Creates and returns a hmac object, a cryptographic hmac with the given
algorithm and key.

It is a *node-api-stream* that is both readable and writable.  The
written data is used to compute the hmac.  Once the writable side of
the stream is ended, use the `read()` method to get the computed
digest.  The legacy `update` and `digest` methods are also supported.

`algorithm` is dependent on the available algorithms supported by
OpenSSL - see createHash above.  `key` is the hmac key to be used.

    
------------------------------------------------------------------------------
crypto.createCipher(algorithm, password)      *node-api-crypto.createCipher()*

Creates and returns a cipher object, with the given algorithm and
password.

`algorithm` is dependent on OpenSSL, examples are `'aes192'`, etc.  On
recent releases, `openssl list-cipher-algorithms` will display the
available cipher algorithms.  `password` is used to derive key and IV,
which must be a `'binary'` encoded string or a *node-api-buffer*.

It is a *node-api-stream* that is both readable and writable.  The
written data is used to compute the hash.  Once the writable side of
the stream is ended, use the `read()` method to get the enciphered
contents.  The legacy `update` and `final` methods are also supported.

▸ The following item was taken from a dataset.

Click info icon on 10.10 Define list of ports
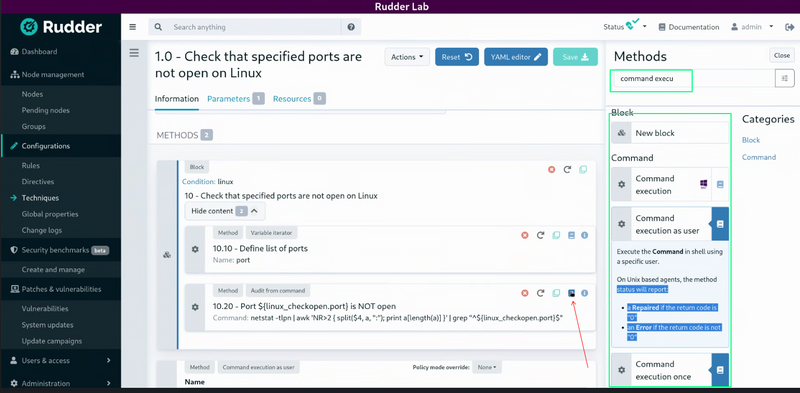 click(x=585, y=235)
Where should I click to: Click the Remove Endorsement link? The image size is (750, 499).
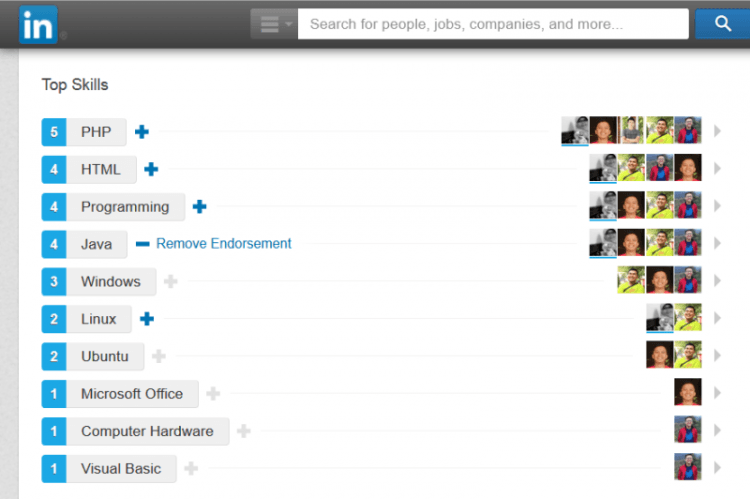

Note: `createCipher` derives keys with the OpenSSL function [EVP_BytesToKey][]
with the digest algorithm set to MD5, one iteration, and no salt. The lack of
salt allows dictionary attacks as the same password always creates the same key.
The low iteration count and non-cryptographically secure hash algorithm allow
passwords to be tested very rapidly.

In line with OpenSSL's recommendation to use pbkdf2 instead of EVP_BytesToKey it
is recommended you derive a key and iv yourself with [crypto.pbkdf2][] and to
then use [createCipheriv()][] to create the cipher stream.

    
------------------------------------------------------------------------------
crypto.createCipheriv(algorithm, key, iv)   *node-api-crypto.createCipheriv()*

Creates and returns a cipher object, with the given algorithm, key and
iv.

`algorithm` is the same as the argument to `createCipher()`.  `key` is
the raw key used by the algorithm.  `iv` is an *node-api-http://en.wikipedia.org/wiki/Initialization_vector*.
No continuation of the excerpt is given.